Given how hard and time-consuming NNLO calculations are, we should also ask if it is worth the effort. A comparison with data for the diboson (WZ) production process at different LHC beam energies to NLO and NNLO calculations (figure 3) provides an indication of the answer. It is clear that LHC data already indicate a clear preference for NNLO QCD predictions and that, once more data are accumulated, NLO will likely be insufficient. While it is early days for NNLO phenomenology, the same conclusion applies to other measurements examined so far.
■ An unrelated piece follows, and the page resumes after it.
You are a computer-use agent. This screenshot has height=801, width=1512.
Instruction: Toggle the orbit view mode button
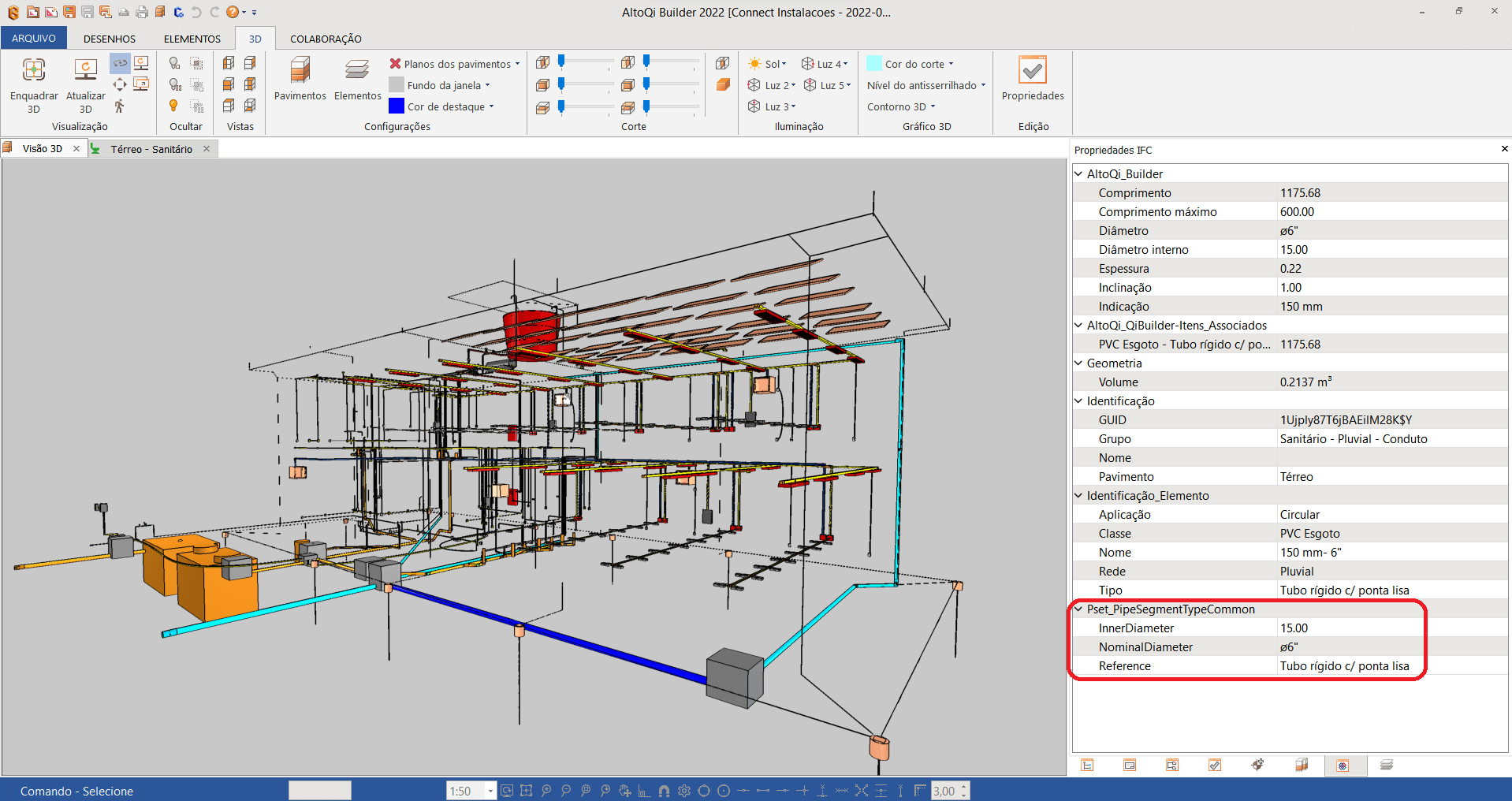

In the past, accurate precision measurements have provided a strong motivation to push the precision of theoretical predictions. On the other side, very precise theory predictions have stimulated even more precise measurements. Today, the accuracy reached by LHC measurements is by far better than what anybody could have predicted when the LHC was designed. For instance, the Z transverse momentum spectrum reaches an accuracy of better than a per cent over a large range of transverse momentum values, which will be important to further constrain parton-distribution functions, and the mass of the W boson, which enters precision tests of the Standard Model, is measured with better than 20 MeV accuracy. In the future, one should expect that high-precision theoretical predictions will push the experimental precision beyond today’s foreseeable boundaries. This will usher in the next phase in perturbative QCD calculations: next-to-next-to-next-to-leading order, or N3LO.
Today we have two pioneering calculations beyond NNLO: the N3LO calculation of inclusive Higgs production (in the large top-mass approximation), and the N3LO calculation of inclusive vector-boson-fusion Higgs production. Both calculations are inclusive over radiation, exactly in the same way that the first NNLO calculations were. These calculations are now suggestive of a good convergence of the perturbative expansion, meaning that the N3LO correction is very small and that the N3LO result lies well within the theoretical uncertainty band of the NNLO result. Turning these calculations into fully exclusive predictions is the next theoretical challenge.